Electronics firm brings manufacturing back to Northern Ireland

by admin on March 2, 2014

Unable to halt the consignment, Elite ended up sitting on 20 months of stock, instead of the normal month or two, hitting the company’s cash flow just as the financial crisis was at its worst.

Elite, whose customers include Caterpillar, Chubb and Tyco, also says the sheer physical distance of having production on the other side of the world causes difficulties. “We seemed to have to go out there every time there was a problem, if we wanted to make a change or prototype,” Mr Balfour said, adding that travel costs soon racked up.

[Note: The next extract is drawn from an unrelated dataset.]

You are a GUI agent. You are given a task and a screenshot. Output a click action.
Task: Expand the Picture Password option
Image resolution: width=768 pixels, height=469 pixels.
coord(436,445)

“Also, it’s very difficult to figure out what a customer wants in 20 weeks’ time [the normal delivery period] and a product arriving a week or two late could leave us sitting on months of stock.”

Logistics simply exacerbated Elite’s troubles, he added. “You’ve got to find a ship, get the product on to it, get it through customs – we could have consignments sitting in a port for weeks… It was tiring.”

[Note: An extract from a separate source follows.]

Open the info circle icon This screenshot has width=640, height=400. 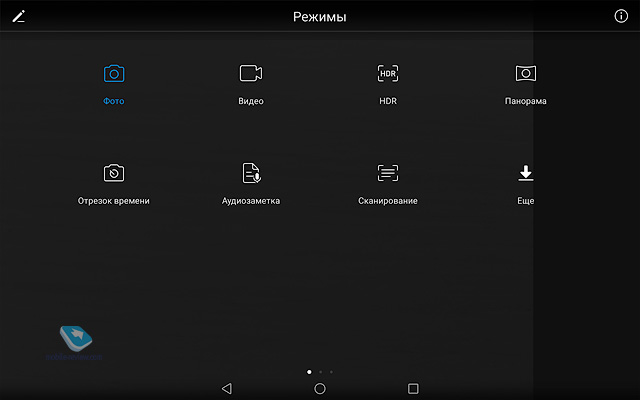tap(621, 17)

Having invested in more efficient equipment at its Enniskillen base, the decision was made to reshore and the company now employs 185 staff in Northern Ireland.

Elite found itself swept along with the widespread desire to cut costs, no matter what, before the financial crisis hit, according to Mr Balfour.

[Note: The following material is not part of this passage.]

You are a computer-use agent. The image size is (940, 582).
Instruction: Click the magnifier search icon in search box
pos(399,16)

“Low cost was the big phrase of the time,” he said. “All our customers were saying ‘China, China, China, we’ve got to get into China’. We were riding the wave and a few years later we found out the real cost the hard way.”

He advises any company considering moving manufacturing or extending its supply chain abroad to take a “long, hard look “at the costs and benefits. “We did a fairly rudimentary analysis,” Mr Balfour said. “And two to three years later we found out the true cost the hard way.”